Apart from his (ick) politics, Gingrich didn’t seem to be a bad guy. He visited an occasional sf con and was pleasant to talk to on any nonpolitical subject. Indeed, if I was on my way by rocket to Mars and had to pick one other male as co-pilot of our rocket ship — and that other male had to be someone prominent in government — Gingrich might have been a possible contender.

At one con — I’m sorry to say I don’t remember which one (maybe one of you guys could tell me?) — both Gingrich and I happened to be present and the chairman got the idea of the two of us having a debate on some political subject.

So we did it.

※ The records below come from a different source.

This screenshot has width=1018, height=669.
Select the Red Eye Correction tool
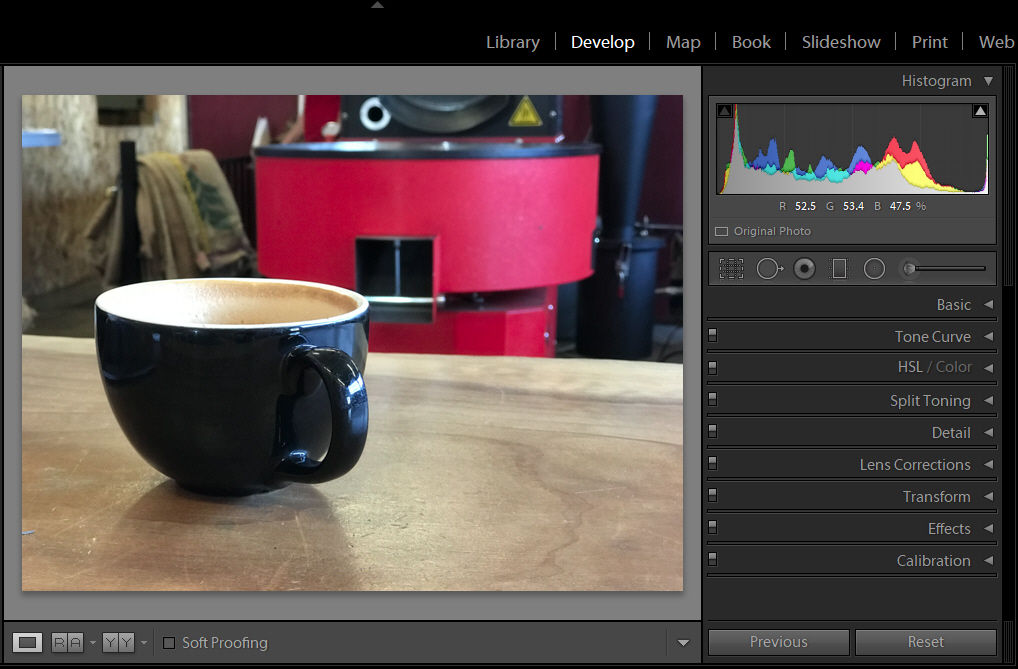804,268
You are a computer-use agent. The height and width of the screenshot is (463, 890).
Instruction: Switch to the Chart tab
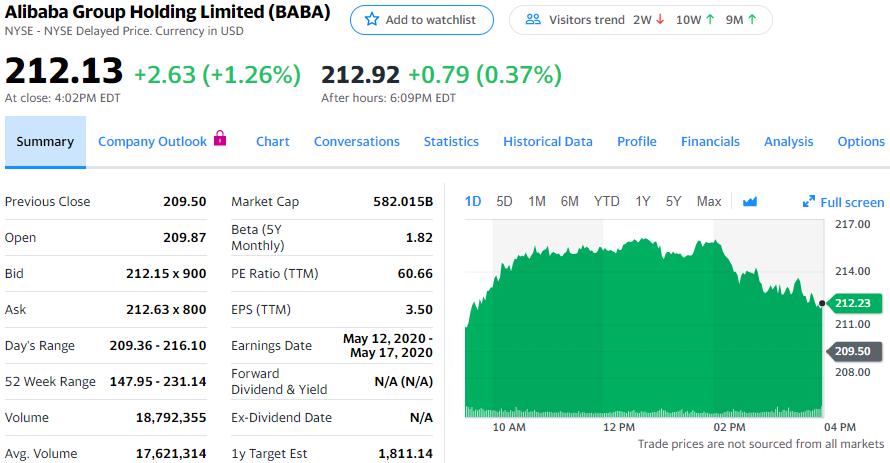click(272, 142)
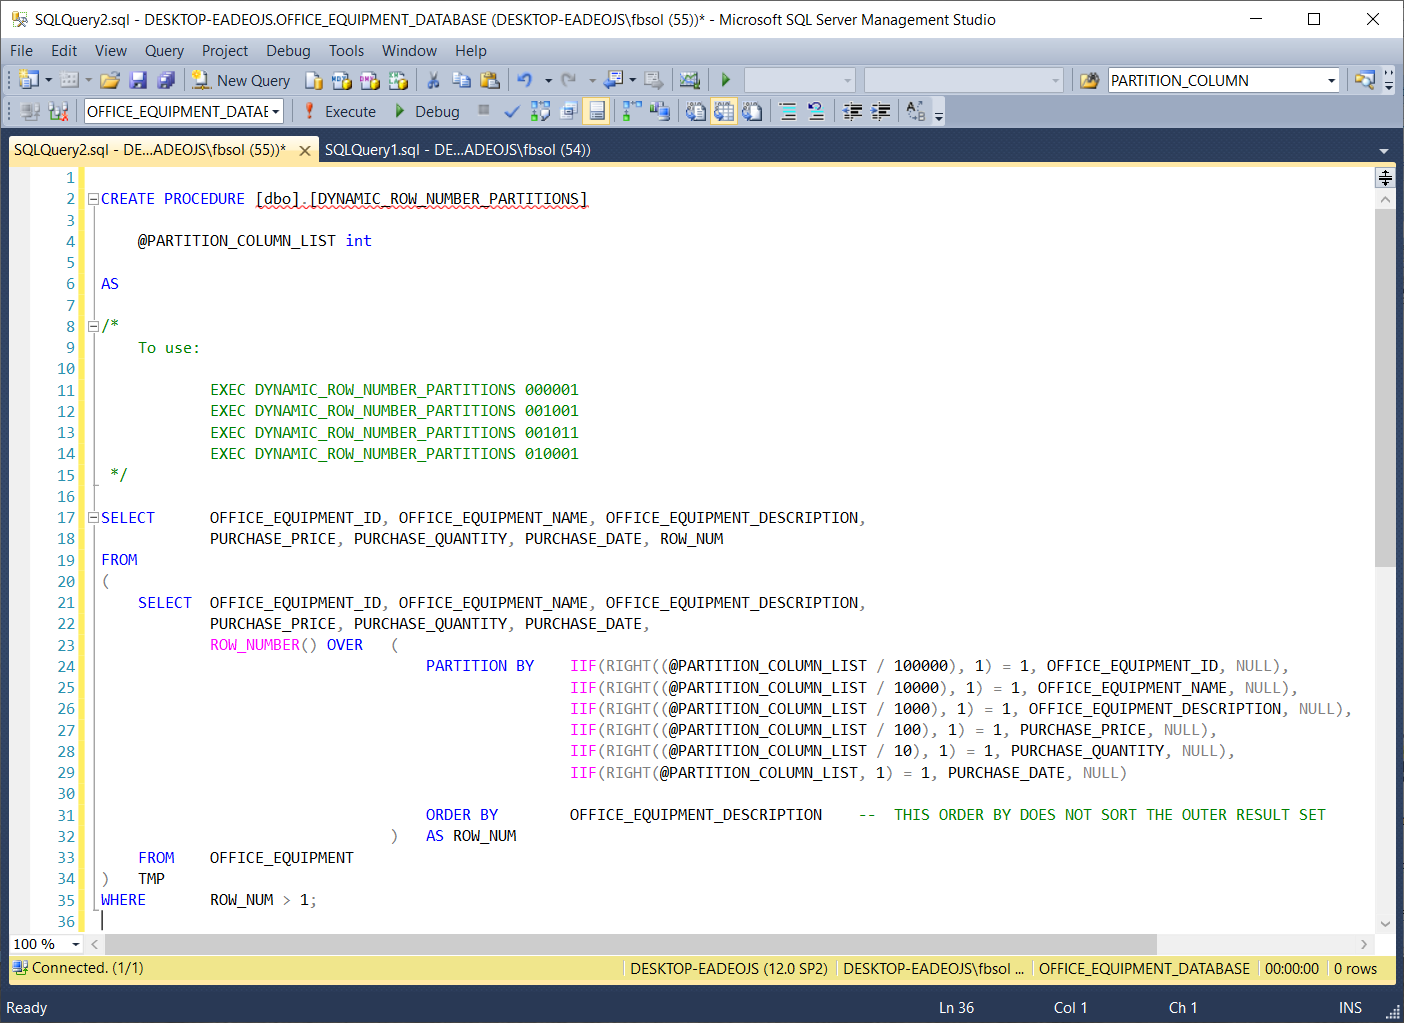The image size is (1404, 1023).
Task: Click the Paste clipboard icon
Action: click(489, 81)
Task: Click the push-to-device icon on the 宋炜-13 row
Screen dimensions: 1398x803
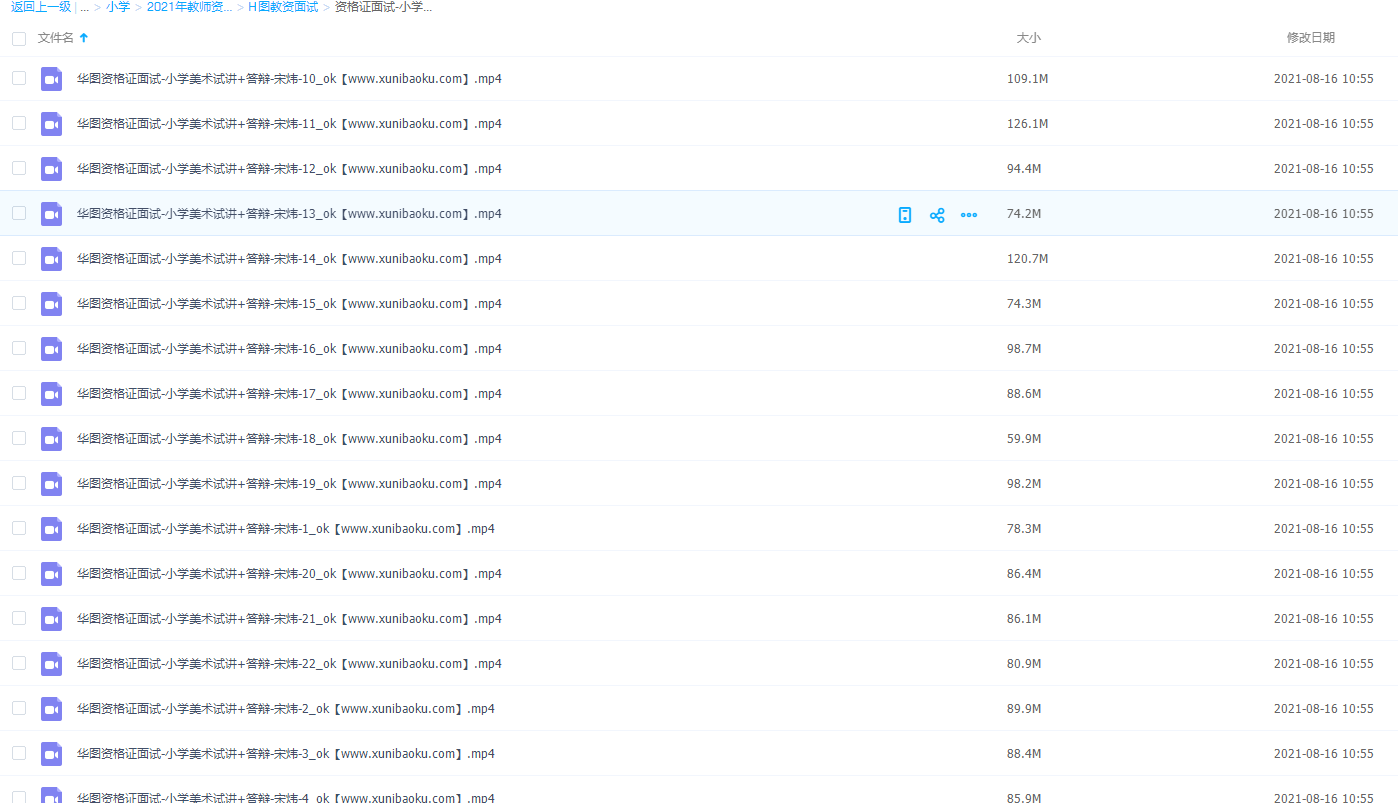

I don’t remember all that was said, but one of the subjects we agreed to disagree on was the heroic-sized U.S. defense budget. I said we could better use all that money for some peaceful pursuit, almost any peaceful pursuit. Newt said was I so ignorant that I didn’t know the world was full of enemies of America and we had to be ready to fight them whenever they might attack us? I said that throughout American history up to that point we had fought maybe eight or ten real wars, from the Revolution to WWII, and we hadn’t really been prepared — though our enemies were — for any one of them, but all the same we’d won them all. Newt said, aha, Fred, but you’re forgetting we had the might of the British Navy to protect us while we tooled up, and I said, right you are, Newt, but in at least two of those wars, the Revolution and the War of 1812, that mighty British Navy was on the other side and the side it was shooting at was us, and we licked them anyway.

So I marked that one a win for me. I don’t know how Gingrich scored it.

Foxed TV

As we were departing our last Hawaiian port of call, the captain got on the horn with bad news. He said the part of the Pacific Ocean we were heading into, which was most of it, was poorly served with American TV. Therefore CNN and ESPN and all the other feeds that had supplied most of the channels in our stateroom TVs were now but a memory. They wouldn’t be back until just before we docked in San Diego at the end of the cruise, but he was happy to announce that we wouldn’t be totally deprived of a voice from home. The Fox channel (which reached the Earth’s surface not from a communications satellite, like everybody else, but through a navigation satellite, which covered everywhere) would be glad to serve us while the real news people were absent.

In the event, it wasn’t any worse than I had expected. It wasn’t any better, either. As a news source, Fox suffered from not offering very much of it, preferring to allocate its time slots to its right-wing pundits — Rush Limbaugh, Sarah Palin, Ann Coulter and Newt Gingrich were among the ones they promised — for the purpose of explaining the true meaning of the news rather than delivering any. When big news stories broke, Fox did cover them, at least at first, on a reasonably factual basis: the crash landing of a bird-damaged jet in the Hudson River, the inauguration of President Barack Obama, the brief and not really explained in-and-out candidacy of Caroline Kennedy as appointee to Hillary Clinton’s vacated Senate seat.

Each of these events Fox kept alive for days, perhaps so that they could explicate the moral lessons involved: the faith-based explanations for the survival of the jet’s occupants, the theory that, since she was a member of the evil Kennedy tribe, Caroline probably had a trunkful of sordid secrets a fitness hearing would expose to the world. And, in order to give Obama’s inaugural address a fair and impartial review, they engaged a person who truly did know something about inaugural addresses. He had written both of George W. Bush’s.

(Confession: I haven’t actually experienced seventeen full days of Foxiness. Along about the tenth day, I finally figured out that, if I tuned to that channel but turned the sound down to zero, I would never have to hear the crazy-making utterances of Hannity, O’Reilly, et al anymore but could get a rough idea of what was going on in the world from the news crawl at the bottom of the screen, which, relatively speaking, was only mildly toxic.)